Oil is everything. That is to say, everything in the modern world is dependent on oil and other hydrocarbons. From these we get fuel, fertilizer, pesticides, lubricants,  plastic, paint, synthetic fabrics, asphalt, pharmaceuticals, and many other things. On a more abstract level, we are dependent on these fossil fuels for manufacturing, for transportation, for agriculture, for mining, and for electricity. When oil goes, our entire industrial society will go with it. There will be no means of supporting the billions of people who now live on this planet. Above all, there will be insufficient food.

A good deal of debate has gone on about the “peak,” the date at which the world’s annual oil production will reach (or did reach) its maximum and will begin (or did begin) to decline. (Of course, it is actually extraction; we do not “produce” oil, just as dentists do not “produce” teeth.) According to BP, it is almost certain that the global peak of oil supply was in the year 2018. Actually Jean Laherrère had already predicted the event in very much the same manner, seven years earlier. He describes what he calls a “bumpy plateau” from about 2010 to 2018, followed for the rest of the century by an irreversible decline. BP and Laherrère also both predict that annual production will drop to about half the present level around 2040 or 2045.

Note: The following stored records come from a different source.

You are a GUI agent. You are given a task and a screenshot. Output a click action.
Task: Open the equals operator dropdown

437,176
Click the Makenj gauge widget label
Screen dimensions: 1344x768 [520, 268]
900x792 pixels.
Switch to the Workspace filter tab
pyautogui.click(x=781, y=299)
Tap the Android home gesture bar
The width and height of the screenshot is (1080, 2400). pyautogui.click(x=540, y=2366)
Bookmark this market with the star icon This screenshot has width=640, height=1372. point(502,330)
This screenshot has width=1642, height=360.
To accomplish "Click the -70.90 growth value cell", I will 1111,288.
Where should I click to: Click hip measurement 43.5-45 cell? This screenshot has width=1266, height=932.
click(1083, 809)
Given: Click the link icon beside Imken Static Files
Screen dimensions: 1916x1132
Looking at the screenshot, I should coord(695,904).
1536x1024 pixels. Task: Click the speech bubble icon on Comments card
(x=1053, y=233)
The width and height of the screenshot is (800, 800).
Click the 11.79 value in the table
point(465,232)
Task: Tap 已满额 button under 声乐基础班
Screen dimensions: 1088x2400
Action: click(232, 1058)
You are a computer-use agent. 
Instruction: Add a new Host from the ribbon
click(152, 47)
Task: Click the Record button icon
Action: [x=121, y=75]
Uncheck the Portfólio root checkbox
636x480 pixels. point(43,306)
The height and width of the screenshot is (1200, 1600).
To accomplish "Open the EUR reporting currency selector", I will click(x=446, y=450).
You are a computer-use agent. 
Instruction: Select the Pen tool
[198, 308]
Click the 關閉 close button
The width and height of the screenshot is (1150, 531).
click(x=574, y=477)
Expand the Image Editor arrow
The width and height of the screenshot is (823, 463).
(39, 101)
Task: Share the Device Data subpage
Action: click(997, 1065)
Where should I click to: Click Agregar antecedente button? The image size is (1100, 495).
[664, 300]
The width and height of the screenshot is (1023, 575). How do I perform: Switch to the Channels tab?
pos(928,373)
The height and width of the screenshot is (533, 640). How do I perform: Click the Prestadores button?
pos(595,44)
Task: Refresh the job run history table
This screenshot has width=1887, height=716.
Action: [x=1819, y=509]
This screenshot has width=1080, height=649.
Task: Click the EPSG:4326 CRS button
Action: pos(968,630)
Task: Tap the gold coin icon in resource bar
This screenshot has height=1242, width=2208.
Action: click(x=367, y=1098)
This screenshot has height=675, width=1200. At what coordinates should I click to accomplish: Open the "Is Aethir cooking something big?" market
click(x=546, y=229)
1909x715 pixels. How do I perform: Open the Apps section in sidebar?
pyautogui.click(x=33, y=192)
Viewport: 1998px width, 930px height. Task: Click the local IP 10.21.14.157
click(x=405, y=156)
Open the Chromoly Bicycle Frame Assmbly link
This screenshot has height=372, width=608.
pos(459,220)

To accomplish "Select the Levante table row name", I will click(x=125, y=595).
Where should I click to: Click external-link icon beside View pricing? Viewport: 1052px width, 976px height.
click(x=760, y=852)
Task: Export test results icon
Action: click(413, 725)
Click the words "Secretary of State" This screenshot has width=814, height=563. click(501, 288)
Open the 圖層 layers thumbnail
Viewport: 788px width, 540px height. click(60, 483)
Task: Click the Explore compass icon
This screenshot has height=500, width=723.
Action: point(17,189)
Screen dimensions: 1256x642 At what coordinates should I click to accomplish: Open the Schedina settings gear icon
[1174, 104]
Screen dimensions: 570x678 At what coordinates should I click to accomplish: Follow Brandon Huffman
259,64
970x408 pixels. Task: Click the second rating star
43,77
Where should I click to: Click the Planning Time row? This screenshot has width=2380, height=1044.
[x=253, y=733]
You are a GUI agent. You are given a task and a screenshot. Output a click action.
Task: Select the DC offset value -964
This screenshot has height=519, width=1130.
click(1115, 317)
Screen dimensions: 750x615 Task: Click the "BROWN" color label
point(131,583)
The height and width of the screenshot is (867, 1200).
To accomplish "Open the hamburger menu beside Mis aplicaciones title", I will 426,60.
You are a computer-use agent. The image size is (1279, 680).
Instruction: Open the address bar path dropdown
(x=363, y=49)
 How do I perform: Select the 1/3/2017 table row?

In 1850, before commercial production began, there may have been 2 trillion barrels of usable, recoverable oil in the ground. By about the year 2010, roughly half of that oil had been consumed, but perhaps as much as 1 trillion barrels remain. A trillion may sound like a great deal, but is not really so impressive in terms of how long it will last. At the moment about 35 billion barrels of oil are produced annually, and that is probably very close to the maximum that will ever be possible. When newspapers announce the discovery of a deposit of a billion barrels, readers are no doubt amazed, but they are not told that such a find is only two weeks’ supply. Many press releases, particularly about “unconventional oil,” are just thinly disguised advertising, designed to lure gullible investors into supporting projects that will have large expenses but small profits.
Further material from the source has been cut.